Working in data science involves data exploration, plotting and model training and evaluating. These taks are performed using multiple libraries like Pandas, Sklearn, matplotlib …

Since most of the work is done in a Jupyter notebooks, it is sometime annoying to keep importing the same libraries to work with. These jupyter macros will save you the time next time you create a new Jupyter notebook.

In this tutorial, we describe a way to invoke all the libraries needed for work using two lines instead of the 20+ lines to invoke all needed libraries. We will do that using a Jupyter Macro.

I like to split my imports in two categories: imports for regression problems and import for classification problems.

Start by openning a new notebook and importing the usual libraries used for a classification problem for example.

# Handle table-like data and matrices
import numpy as np
import pandas as pd

from collections import Counter

# Modelling Algorithms
from sklearn.tree import DecisionTreeClassifier
from sklearn.ensemble import RandomForestClassifier, AdaBoostClassifier, GradientBoostingClassifier, ExtraTreesClassifier, VotingClassifier
from sklearn.linear_model import LogisticRegression
from sklearn.neighbors import KNeighborsClassifier
from sklearn.tree import DecisionTreeClassifier
from sklearn.neural_network import MLPClassifier
from sklearn.svm import SVC, LinearSVC

from catboost import CatBoostClassifier
from xgboost import XGBClassifier
from lightgbm import LGBMClassifier

# Modelling Helpers
from sklearn.preprocessing import Imputer , Normalizer , scale
from sklearn.feature_selection import RFECV
from sklearn.model_selection import train_test_split, GridSearchCV, cross_val_score, StratifiedKFold, learning_curve
from sklearn.metrics import r2_score, mean_squared_error
from sklearn.utils import shuffle

# Visualisation
import matplotlib as mpl
import matplotlib.pyplot as plt
import matplotlib.pylab as pylab
import seaborn as sns

# Configure visualisations
%matplotlib inline
mpl.style.use( 'ggplot' )
sns.set_style( 'white' )
pylab.rcParams[ 'figure.figsize' ] = 8 , 6
/home/maviator/anaconda2/lib/python2.7/site-packages/sklearn/cross_validation.py:44: DeprecationWarning: This module was deprecated in version 0.18 in favor of the model_selection module into which all the refactored classes and functions are moved. Also note that the interface of the new CV iterators are different from that of this module. This module will be removed in 0.20.
  "This module will be removed in 0.20.", DeprecationWarning)

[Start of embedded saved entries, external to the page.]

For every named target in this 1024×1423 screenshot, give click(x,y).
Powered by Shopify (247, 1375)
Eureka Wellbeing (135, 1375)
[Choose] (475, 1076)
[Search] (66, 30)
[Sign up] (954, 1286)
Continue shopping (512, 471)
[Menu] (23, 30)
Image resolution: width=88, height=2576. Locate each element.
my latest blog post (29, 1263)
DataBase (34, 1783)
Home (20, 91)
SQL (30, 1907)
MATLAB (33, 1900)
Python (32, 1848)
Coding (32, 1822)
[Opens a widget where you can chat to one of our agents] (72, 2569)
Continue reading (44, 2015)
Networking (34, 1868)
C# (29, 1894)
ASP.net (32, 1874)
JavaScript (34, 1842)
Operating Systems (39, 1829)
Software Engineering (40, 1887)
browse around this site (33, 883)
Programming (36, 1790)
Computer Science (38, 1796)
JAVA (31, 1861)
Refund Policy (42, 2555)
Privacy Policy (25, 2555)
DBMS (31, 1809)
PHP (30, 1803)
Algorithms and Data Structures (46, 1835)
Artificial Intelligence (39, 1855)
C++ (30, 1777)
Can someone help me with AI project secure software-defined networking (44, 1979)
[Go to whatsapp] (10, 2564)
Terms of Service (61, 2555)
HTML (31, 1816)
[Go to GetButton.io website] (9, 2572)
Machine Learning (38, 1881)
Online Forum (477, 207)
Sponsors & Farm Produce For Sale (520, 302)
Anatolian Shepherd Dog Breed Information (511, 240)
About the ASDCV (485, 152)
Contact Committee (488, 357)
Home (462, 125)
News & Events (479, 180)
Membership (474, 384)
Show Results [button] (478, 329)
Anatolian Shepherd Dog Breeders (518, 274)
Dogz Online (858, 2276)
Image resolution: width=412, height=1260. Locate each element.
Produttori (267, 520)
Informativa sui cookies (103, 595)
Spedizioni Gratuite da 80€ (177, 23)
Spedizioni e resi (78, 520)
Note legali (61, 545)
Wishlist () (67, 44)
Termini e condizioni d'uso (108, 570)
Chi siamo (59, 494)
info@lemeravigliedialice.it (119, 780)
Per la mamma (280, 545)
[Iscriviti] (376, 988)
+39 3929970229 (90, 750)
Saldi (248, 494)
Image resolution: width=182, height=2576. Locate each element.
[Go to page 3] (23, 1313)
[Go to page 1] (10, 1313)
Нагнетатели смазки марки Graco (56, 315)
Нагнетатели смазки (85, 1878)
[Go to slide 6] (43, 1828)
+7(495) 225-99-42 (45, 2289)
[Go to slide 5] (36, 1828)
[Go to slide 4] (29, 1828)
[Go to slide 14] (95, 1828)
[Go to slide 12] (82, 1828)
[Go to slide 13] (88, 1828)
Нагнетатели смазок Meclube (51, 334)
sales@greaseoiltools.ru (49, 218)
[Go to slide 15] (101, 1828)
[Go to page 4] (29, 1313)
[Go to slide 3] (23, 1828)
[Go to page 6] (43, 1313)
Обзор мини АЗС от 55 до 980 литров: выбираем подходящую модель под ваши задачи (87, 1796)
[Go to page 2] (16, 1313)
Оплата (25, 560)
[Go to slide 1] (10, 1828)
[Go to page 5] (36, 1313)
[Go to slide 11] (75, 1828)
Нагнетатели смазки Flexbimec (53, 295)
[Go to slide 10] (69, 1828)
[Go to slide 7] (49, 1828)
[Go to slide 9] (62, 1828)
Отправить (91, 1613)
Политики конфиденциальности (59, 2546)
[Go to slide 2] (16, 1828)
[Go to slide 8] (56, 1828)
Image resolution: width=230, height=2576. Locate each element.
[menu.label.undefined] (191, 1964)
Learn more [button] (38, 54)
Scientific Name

To save these in a macro, we use the following format

%macro -q <macro_name> <cell_number>

Since we executed the previous code in the first cell, this is the corresponding command

%macro -q __importClassification 1

Now this command is saved to be used for this session. To be able to use when we restart the kernel, it needs to be stored.

%store __importClassification
Stored '__importClassification' (Macro)

Now you can restart the kernel. To load the libraries for classification, we first load the macro then execute it.

%store -r __importClassification # to load the macro
__importClassification # executing the macro
/home/maviator/anaconda2/lib/python2.7/site-packages/sklearn/cross_validation.py:44: DeprecationWarning: This module was deprecated in version 0.18 in favor of the model_selection module into which all the refactored classes and functions are moved. Also note that the interface of the new CV iterators are different from that of this module. This module will be removed in 0.20.
  "This module will be removed in 0.20.", DeprecationWarning)

Let’s create another macro for regression problems this time.

# Handle table-like data and matrices
import numpy as np
import pandas as pd

from collections import Counter

# Modelling Algorithms
from sklearn.tree import DecisionTreeRegressor
from sklearn.ensemble import RandomForestRegressor, AdaBoostRegressor, GradientBoostingRegressor, ExtraTreesRegressor
from sklearn.linear_model import LogisticRegression
from sklearn.neighbors import KNeighborsRegressor
from sklearn.tree import DecisionTreeRegressor
from sklearn.neural_network import MLPRegressor
from sklearn.svm import SVR, LinearSVR

from catboost import CatBoostRegressor
from xgboost import XGBRegressor
from lightgbm import LGBMRegressor

# Modelling Helpers
from sklearn.preprocessing import Imputer , Normalizer , scale
from sklearn.feature_selection import RFECV
from sklearn.model_selection import train_test_split, GridSearchCV, cross_val_score, KFold, learning_curve
from sklearn.metrics import r2_score, mean_squared_error
from sklearn.utils import shuffle

# Visualisation
import matplotlib as mpl
import matplotlib.pyplot as plt
import matplotlib.pylab as pylab
import seaborn as sns

# Configure visualisations
%matplotlib inline
mpl.style.use( 'ggplot' )
sns.set_style( 'white' )
pylab.rcParams[ 'figure.figsize' ] = 8 , 6

Start by creating the macro

%macro -q __importRegression 3

Then storing it

%store __importRegression
Stored '__importRegression' (Macro)

To load the macro

%store -r __importRegression

To execute the macro

__importRegression
/home/maviator/anaconda2/lib/python2.7/site-packages/sklearn/cross_validation.py:44: DeprecationWarning: This module was deprecated in version 0.18 in favor of the model_selection module into which all the refactored classes and functions are moved. Also note that the interface of the new CV iterators are different from that of this module. This module will be removed in 0.20.
  "This module will be removed in 0.20.", DeprecationWarning)

You can also see all the created macros using this command

%store
Stored variables and their in-db values:
__importClassification             -> IPython.macro.Macro(u"# Handle table-like data and
__importRegression                 -> IPython.macro.Macro(u"# Handle table-like data and

Now you got your import calls automated.